Angela Y. Davis
Angela Davis was born on January 26, 1944, in Birmingham, Alabama. Her family lived in the "Dynamite Hill" neighborhood, which was marked in the 1950s by the bombings of houses in an attempt to intimidate and drive out middle-class black people who had moved there. Davis occasionally spent time on her uncle's farm and with friends in New York City. Her siblings include two brothers, Ben and Reginald, and a sister, Fania. Ben played defensive back for the Cleveland Browns and Detroit Lions in the late 1960s and early 1970s.
Born to an African-American family in Birmingham, Alabama, Davis studied French at Brandeis University and philosophy at the University of Frankfurt in West Germany. Studying under the philosopher Herbert Marcuse, a prominent figure in the Frankfurt School, Davis became increasingly engaged in far-left politics. Returning to the United States, she studied at the University of California, San Diego, before moving to East Germany, where she completed a doctorate at the Humboldt University of Berlin.
After returning to the United States, she joined the Communist Party and became involved in numerous causes, including the second-wave feminist movement and the campaign against the Vietnam War. In 1969 she was hired as an acting assistant professor of philosophy at the University of California, Los Angeles (UCLA). UCLA's governing Board of Regents soon fired her due to her Communist Party membership; after a court ruled this illegal, the university fired her again, this time for her use of inflammatory language.
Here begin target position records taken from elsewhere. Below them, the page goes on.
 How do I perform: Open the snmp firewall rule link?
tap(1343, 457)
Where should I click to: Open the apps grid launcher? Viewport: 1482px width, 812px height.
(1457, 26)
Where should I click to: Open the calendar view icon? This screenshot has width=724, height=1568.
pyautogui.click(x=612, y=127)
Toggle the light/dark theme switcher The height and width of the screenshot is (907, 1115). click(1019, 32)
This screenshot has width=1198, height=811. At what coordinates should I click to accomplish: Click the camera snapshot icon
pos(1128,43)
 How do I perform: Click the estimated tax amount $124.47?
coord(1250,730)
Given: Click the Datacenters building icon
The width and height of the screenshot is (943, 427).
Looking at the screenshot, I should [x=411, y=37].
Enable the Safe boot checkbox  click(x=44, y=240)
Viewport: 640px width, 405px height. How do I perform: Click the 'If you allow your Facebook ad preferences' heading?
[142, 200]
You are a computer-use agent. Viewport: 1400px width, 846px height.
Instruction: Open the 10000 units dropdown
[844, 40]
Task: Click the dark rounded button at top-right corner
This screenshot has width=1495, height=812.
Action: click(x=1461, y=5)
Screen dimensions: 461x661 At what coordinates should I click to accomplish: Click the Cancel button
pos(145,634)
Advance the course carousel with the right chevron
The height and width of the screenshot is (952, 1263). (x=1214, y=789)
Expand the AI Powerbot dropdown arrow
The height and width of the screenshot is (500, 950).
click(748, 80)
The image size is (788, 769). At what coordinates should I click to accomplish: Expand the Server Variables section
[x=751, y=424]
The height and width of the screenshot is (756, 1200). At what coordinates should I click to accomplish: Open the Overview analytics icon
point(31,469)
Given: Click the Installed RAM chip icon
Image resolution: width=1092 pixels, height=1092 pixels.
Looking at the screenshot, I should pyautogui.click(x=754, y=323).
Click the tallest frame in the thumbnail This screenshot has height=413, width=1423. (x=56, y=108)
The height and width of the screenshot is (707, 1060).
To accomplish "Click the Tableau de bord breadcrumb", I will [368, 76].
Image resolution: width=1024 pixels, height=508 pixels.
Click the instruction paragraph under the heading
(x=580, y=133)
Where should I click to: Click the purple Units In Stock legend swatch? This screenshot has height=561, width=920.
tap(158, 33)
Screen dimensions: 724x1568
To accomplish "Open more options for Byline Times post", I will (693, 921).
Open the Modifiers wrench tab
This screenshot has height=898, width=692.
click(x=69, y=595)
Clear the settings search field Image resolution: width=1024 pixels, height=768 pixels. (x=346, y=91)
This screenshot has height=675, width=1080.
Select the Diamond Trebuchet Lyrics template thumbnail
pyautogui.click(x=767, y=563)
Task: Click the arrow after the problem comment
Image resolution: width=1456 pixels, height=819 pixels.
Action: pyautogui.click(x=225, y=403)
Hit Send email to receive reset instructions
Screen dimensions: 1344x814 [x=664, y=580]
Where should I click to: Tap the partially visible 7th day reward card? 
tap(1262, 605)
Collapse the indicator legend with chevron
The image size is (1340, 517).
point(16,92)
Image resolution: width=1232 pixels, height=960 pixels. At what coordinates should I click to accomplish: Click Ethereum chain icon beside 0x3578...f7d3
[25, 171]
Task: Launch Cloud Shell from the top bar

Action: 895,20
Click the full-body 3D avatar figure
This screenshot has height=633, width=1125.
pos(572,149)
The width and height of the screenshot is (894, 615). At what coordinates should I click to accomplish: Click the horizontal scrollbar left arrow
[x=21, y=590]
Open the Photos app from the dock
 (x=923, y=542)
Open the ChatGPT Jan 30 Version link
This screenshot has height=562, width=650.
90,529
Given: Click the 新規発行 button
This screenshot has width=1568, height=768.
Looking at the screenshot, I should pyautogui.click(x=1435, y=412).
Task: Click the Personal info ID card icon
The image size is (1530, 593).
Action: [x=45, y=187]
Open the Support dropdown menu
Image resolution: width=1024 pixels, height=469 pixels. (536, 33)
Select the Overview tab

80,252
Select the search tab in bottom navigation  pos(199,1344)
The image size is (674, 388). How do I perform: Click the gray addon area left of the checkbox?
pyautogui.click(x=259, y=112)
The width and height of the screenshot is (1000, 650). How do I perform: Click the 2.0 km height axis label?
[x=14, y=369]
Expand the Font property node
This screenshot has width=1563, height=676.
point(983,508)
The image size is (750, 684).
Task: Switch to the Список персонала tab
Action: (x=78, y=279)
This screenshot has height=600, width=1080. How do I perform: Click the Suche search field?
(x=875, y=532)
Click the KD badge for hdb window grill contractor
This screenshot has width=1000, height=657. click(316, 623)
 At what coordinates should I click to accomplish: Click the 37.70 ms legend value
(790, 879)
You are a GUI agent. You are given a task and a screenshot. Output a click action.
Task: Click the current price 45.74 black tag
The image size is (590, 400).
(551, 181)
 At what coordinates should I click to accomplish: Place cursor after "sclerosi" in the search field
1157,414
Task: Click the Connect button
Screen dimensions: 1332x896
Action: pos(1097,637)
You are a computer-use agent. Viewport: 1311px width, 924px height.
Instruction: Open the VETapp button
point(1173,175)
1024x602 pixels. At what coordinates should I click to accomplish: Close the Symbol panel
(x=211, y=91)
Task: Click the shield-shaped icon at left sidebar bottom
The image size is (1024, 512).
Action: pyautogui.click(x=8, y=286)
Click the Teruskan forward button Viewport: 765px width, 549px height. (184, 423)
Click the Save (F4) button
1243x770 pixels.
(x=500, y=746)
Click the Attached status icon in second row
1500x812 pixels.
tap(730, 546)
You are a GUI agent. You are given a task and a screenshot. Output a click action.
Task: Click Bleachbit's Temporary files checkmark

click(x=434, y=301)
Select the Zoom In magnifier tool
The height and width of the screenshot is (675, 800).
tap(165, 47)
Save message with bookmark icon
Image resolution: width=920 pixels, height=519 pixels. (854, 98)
Davis has received various awards, including the Soviet Union's Lenin Peace Prize. Accused of supporting political violence, she has sustained criticism from the highest levels of the US government. She has also been criticized for supporting the Soviet Union and its satellites. Davis has been inducted into the National Women's Hall of Fame. In 2020 she was listed as the 1971 "Woman of the Year" in Time magazine's "100 Women of the Year" edition, which covered the 100 years that began with women's suffrage in 1920. Davis is included in Time's 100 Most Influential People of 2020.